Video review: "Hidden Figures"

Math is at the center of “Hidden Figures,” a historical drama about forgotten African-American women who were pivotal to putting the first Americans into space. “By the numbers,” though, is also an apt description of the predictable plot and characters who seem based more on algorithms than actual people.

Taraji P. Henson, Octavia Spencer and Janelle Monáe play three women who were “computers” for NASA in the early 1960s – at a time when that term referred to someone who was really good at math rather than a machine. Katherine Johnson (Henson) is the standout genius of the bunch, who can see past the numbers into the “deep math” consequences of what they represent.

Monáe plays Mary Jackson, the young upstart of the trio, and Spencer is Dorothy Vaughan, who acts as manager of the computers but doesn’t get the title, pay or respect from her white supervisor (Kirsten Dunst) she deserves. The blacks and whites are kept segregated in different buildings, right down to water fountains and restrooms labeled “colored.”

Kevin Costner plays Al Harrison, the NASA man in charge of the number-crunchers.

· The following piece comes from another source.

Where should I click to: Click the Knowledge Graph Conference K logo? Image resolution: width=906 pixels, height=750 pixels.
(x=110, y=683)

He finds his all-white-and-male eggheads aren’t up to the task, so Johnson is conscripted to join his team, with predictable tensions from the engineers. (Jim Parsons plays the chief antagonist.)

The actors give a good account of themselves, especially Henson. But it all unfolds so unsurprisingly -- the meek Henson finally having her big hear-me-roar speech; Harrison taking a sledgehammer to the “colored” signs when he realizes racism is hindering scientific progress; Vaughan tackling the newfangled machines from IBM and earning new esteem.

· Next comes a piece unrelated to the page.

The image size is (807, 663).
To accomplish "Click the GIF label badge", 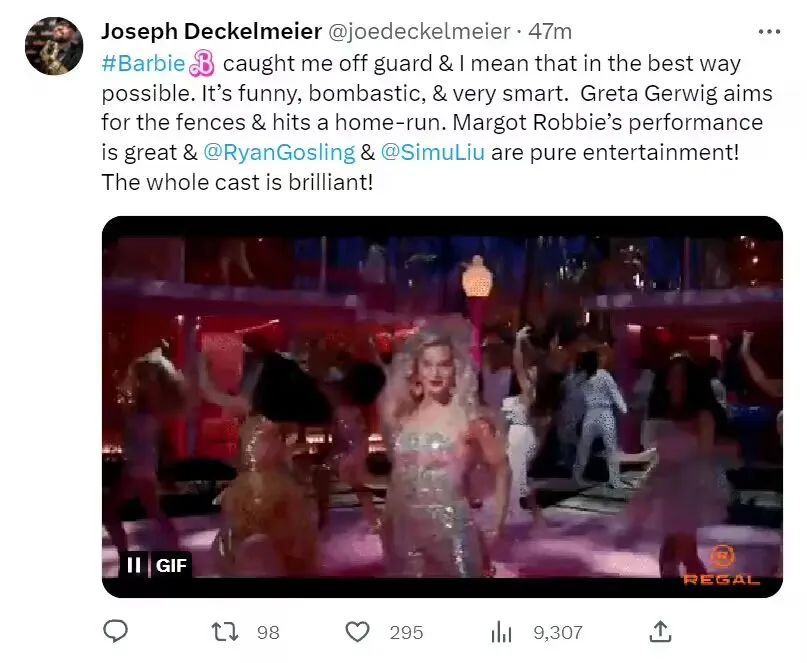I will [170, 565].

Theodore Melfi, who directed and co-wrote the screenplay with Allison Schroeder, gives us an interesting and powerful piece of history. But the story spools out in a manner that’s strictly 1-2-3.

Bonus features as good. There’s a feature-length commentary track featuring Melfi and Henson; deleted scenes; a gallery of production stills; a making-of documentary, “It All Adds Up;” plus a featurette on filming on location in Georgia.